He regarded Brat and Eleanor, the only other people at the table, with friendly confidence. "I ought never to drink gin," he said. "It obscures the judgement and destroys the soul."

"You were quite horrible," Eleanor said coldly.

But the atmosphere cleared, and the day was just another day. Bee came in from out-of-doors for her second cup of coffee; Jane arrived clutching to her stomach the bowl of porridge which she had fetched from the kitchen for herself, according to Latchetts routine; Ruth came flying in very late with a «diamond» clasp in her hair and was sent back to take the thing off.

"Where did she get that loathsome object," Bee said, when Ruth had disappeared with wild cries that Bee was going to make her late for lessons.

"She bought it at Woolworth's last time we were in Westover," Jane said. "They're not real diamonds, you know, but it seemed a bargain for one-and-sixpence."

"Why didn't you buy one then, Jane?" Bee asked, looking at the aged kirby-grip that kept Jane's hair off her face.

"Oh, I don't think I'm the diamond type," Jane said.

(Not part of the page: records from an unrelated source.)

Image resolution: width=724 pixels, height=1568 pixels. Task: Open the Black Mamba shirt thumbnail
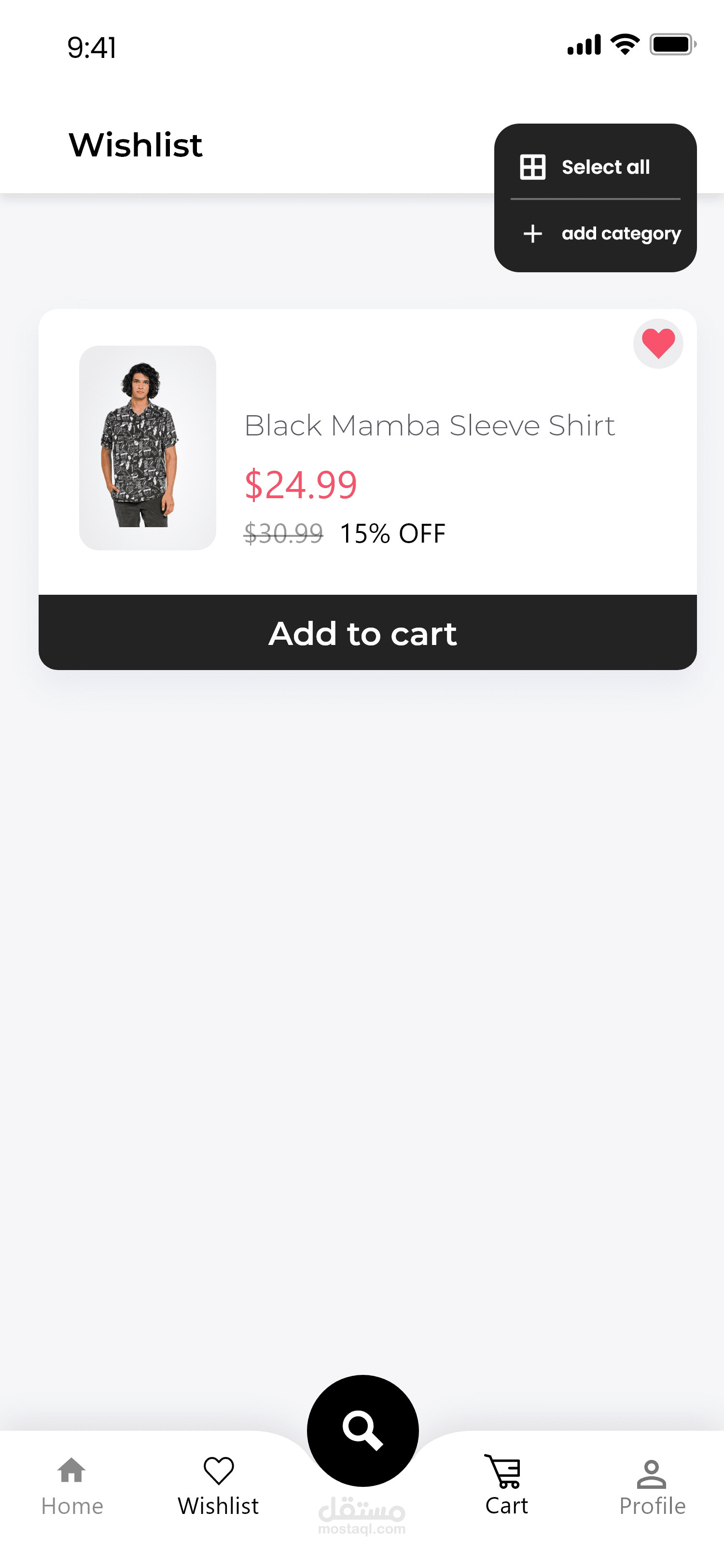(x=147, y=448)
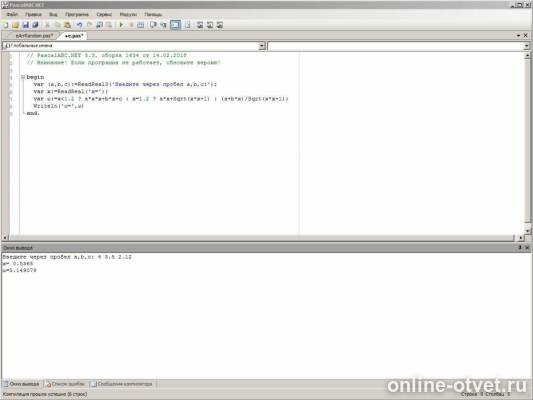Image resolution: width=533 pixels, height=400 pixels.
Task: Click the New file icon
Action: pyautogui.click(x=6, y=25)
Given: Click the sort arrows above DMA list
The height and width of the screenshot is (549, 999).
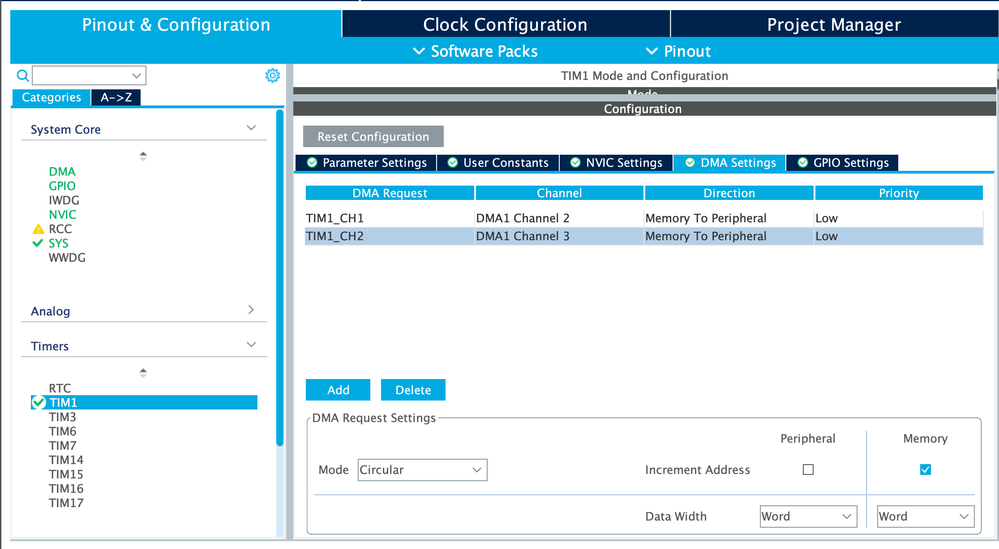Looking at the screenshot, I should [x=143, y=155].
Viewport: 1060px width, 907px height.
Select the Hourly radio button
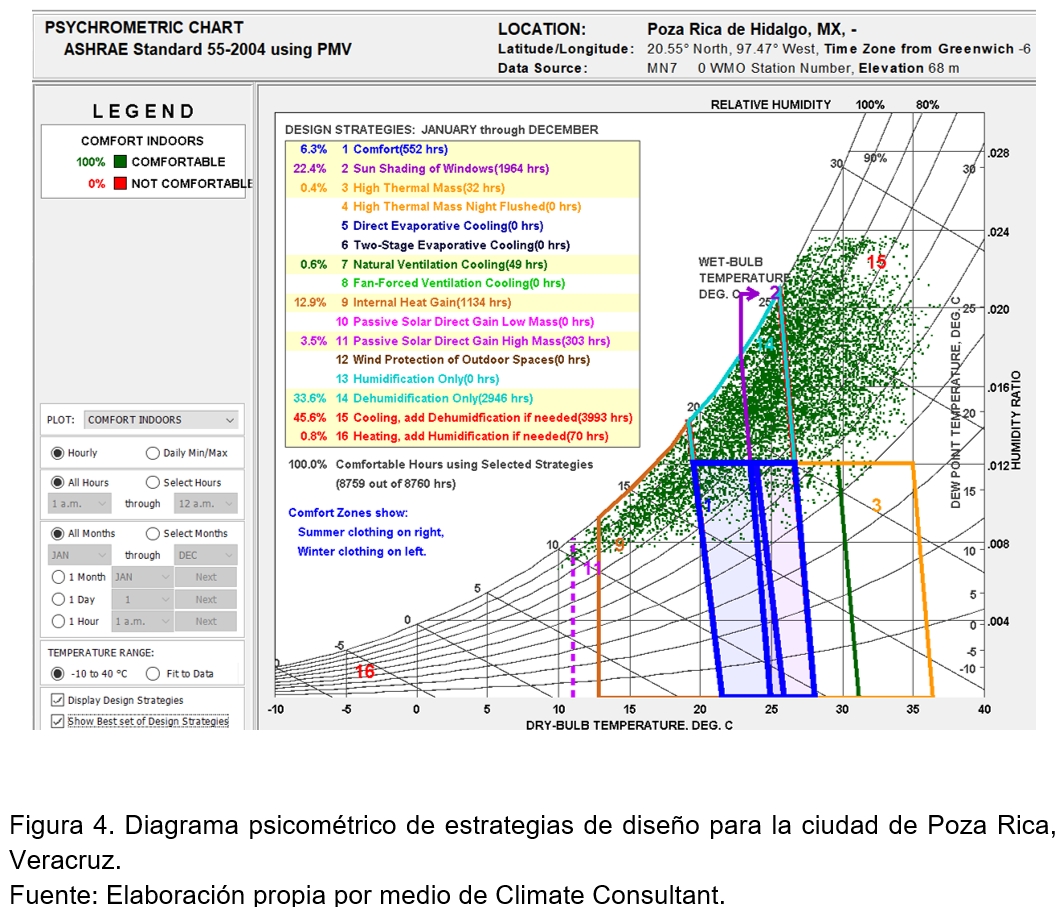[x=59, y=453]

So the Ashby household settled back to its normal placidity, and to its preparations for that day at Bures that was to alter all their lives.

24

Bures was a little market town, set north of Westover and almost in the middle of the county. It was like almost every other little market town in the south of England, except perhaps that it stood in slightly richer and more unspoiled country than most. For which reason the Bures Agricultural Show, although a small country affair, had a standing and reputation considerably greater than its size alone would warrant. Every year animals would appear at the Bures Show on their way to more mature triumphs elsewhere, and it was common for someone, watching an exhibit at one of the great shows, to say: "I remember that when it was a novice at Bures three years ago."